Recently, a research team at the Buck Institute for Research on Aging working with the Georgia Institute of Technology is on their way to solving the problem of degrading cells due to the aging process with the help of human adult stem cells. This team has experienced great success in reversing the aging process in adult stem cells.
Associate professor at the Buck Institute for Research on Aging Victoria Lunyak, Ph.D. said, “We demonstrated that we were able to reverse the process of aging for human adult stem cells by intervening with the activity of non-protein coding RNAs originated from genomic regions once dismissed as non-functional ‘genomic junk’.”
As regular cells age, the telomeres, which are the caps at the end of the chromosomes, become shorter. Therefore, the hypothesis is that a lot of age-related issues are caused by the shortening of the telomeres. Since human adult stem cells retain full telomeres, researches had to discover another way that they age.
The team of scientists compared DNA from freshly isolated stem cells that were harvested from young donors with adult stem cells from the same donors that they had accelerated the aging process in a lab. The results showed that the majority of DNA damage in the older cells was caused by activity in the retrotransposons, which is the cell genome. The young cells were able to limit activity and manage damage, but the older cells did not have the same capabilities.

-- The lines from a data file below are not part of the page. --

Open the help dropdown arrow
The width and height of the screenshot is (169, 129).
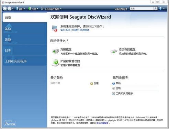[x=164, y=9]
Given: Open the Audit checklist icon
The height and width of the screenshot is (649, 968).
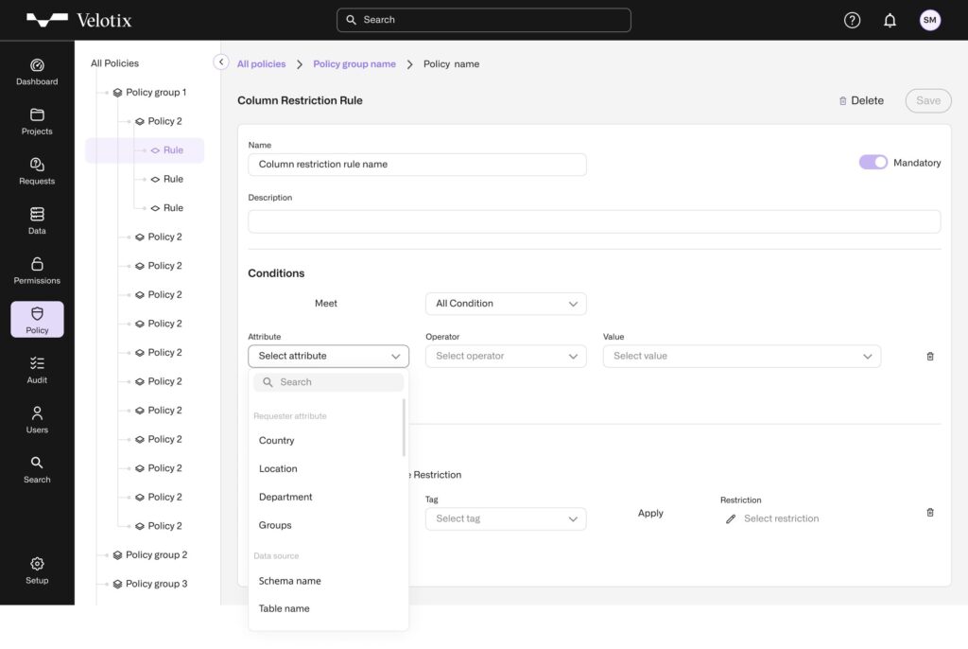Looking at the screenshot, I should pos(37,363).
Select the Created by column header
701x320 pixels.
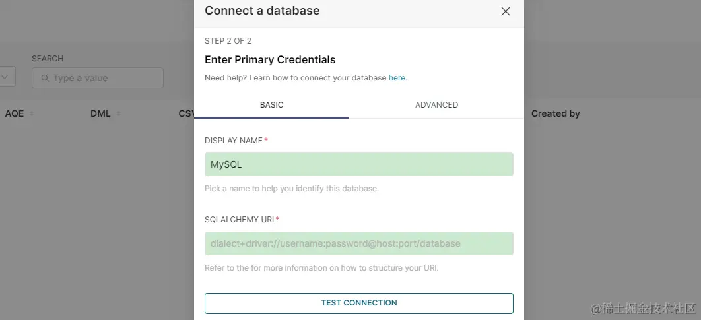555,113
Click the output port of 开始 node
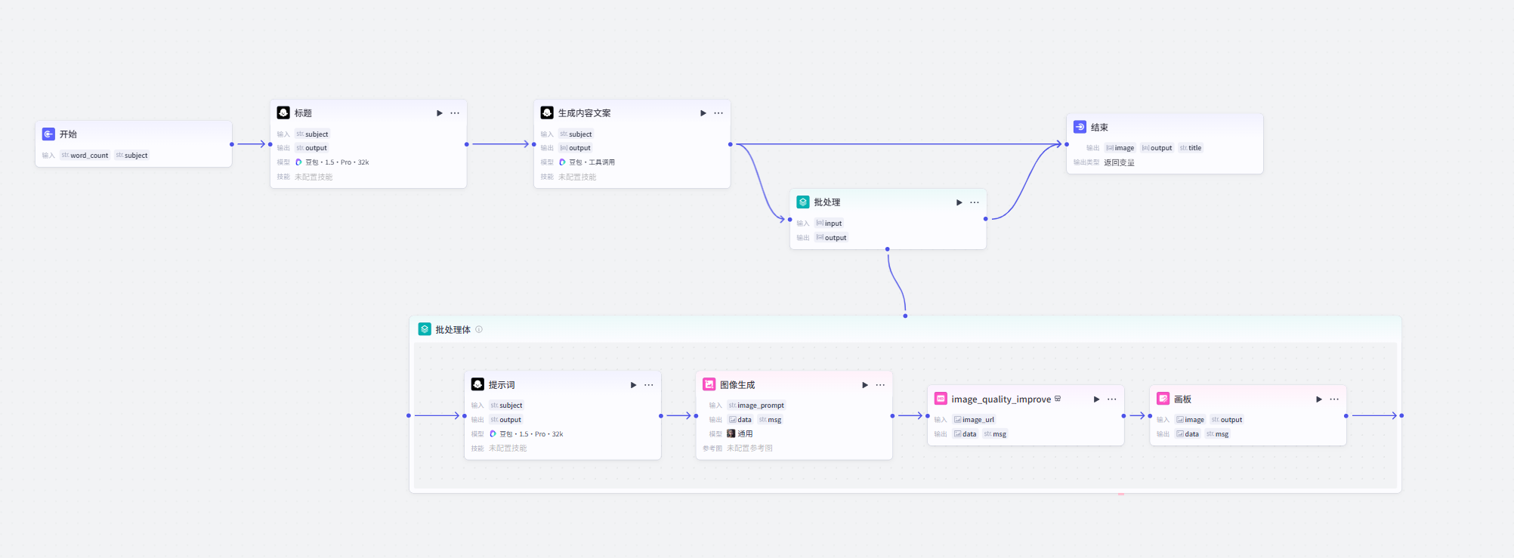Screen dimensions: 1514x558 coord(232,144)
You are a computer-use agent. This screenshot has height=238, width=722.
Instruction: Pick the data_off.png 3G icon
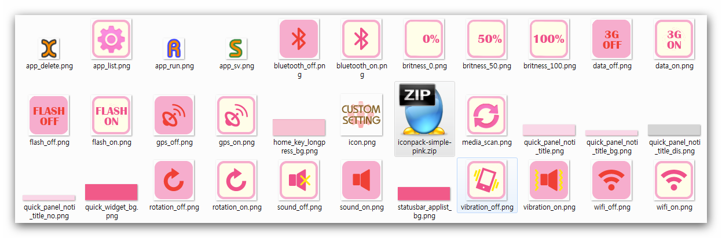tap(611, 39)
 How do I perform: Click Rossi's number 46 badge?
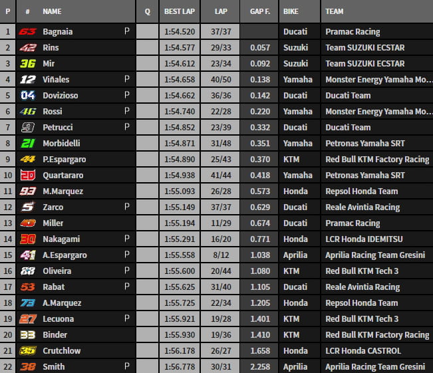(28, 112)
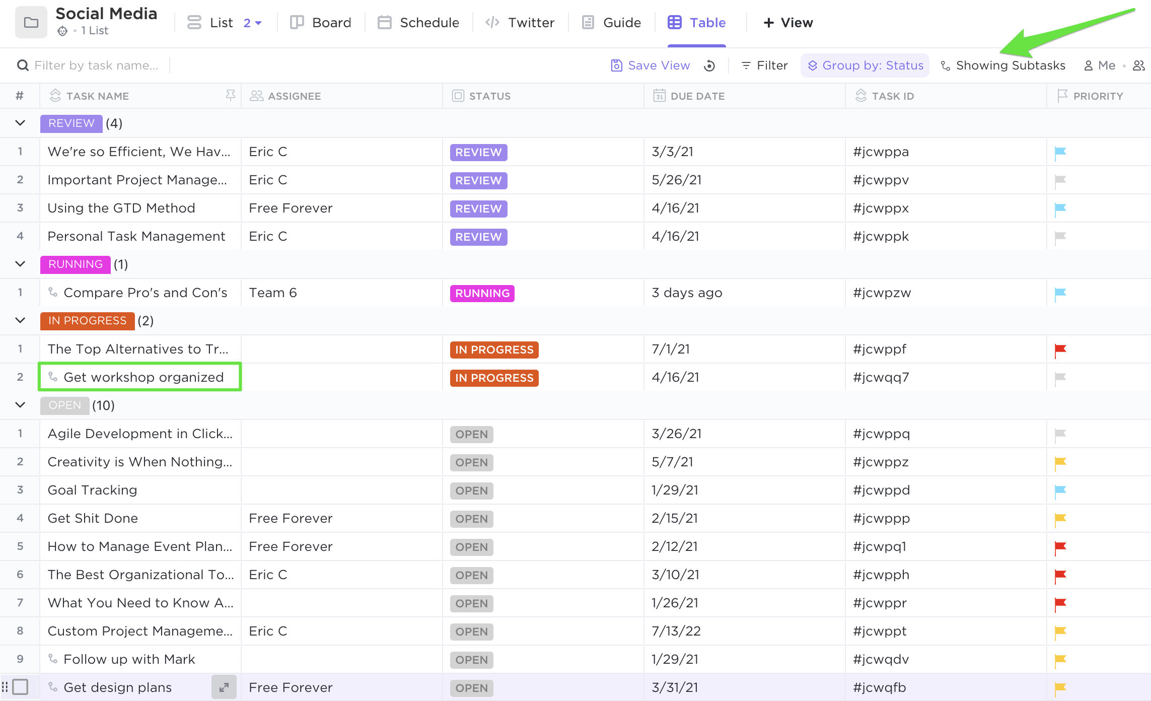Viewport: 1151px width, 701px height.
Task: Open the List views dropdown arrow
Action: (258, 23)
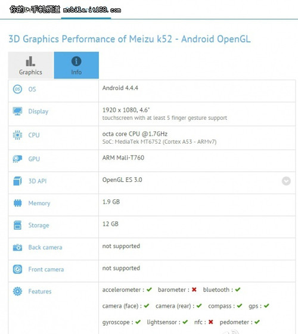
Task: Click the OS circle icon
Action: point(17,89)
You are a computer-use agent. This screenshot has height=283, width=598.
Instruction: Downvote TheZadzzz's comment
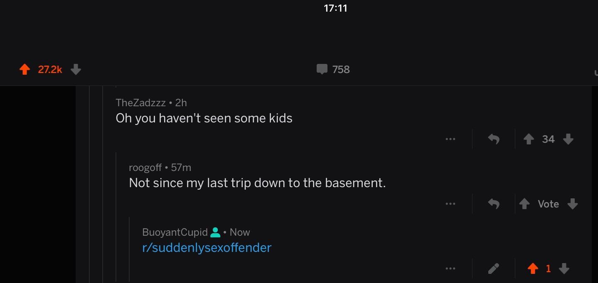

According to associate professor King Jordan, Ph.D. of the School of Biology at Georgia Tech, “We found the majority of DNA damage and associated chromatin changes that occurred with adult stem cell aging were due to parts of the genome known as retrotransposons.” He continued, “Retroransposons were previously thought to be non-functional and were even labeled as ‘junk DNA’, but accumulating evidence indicates these elements play an important role in genome regulation.”
The research team continues to look at rejuvenated stem cells to determine the suitability for the treatment of degenerative disorders often associated with the aging process, such as osteoporosis, metabolic syndromes and arthritis.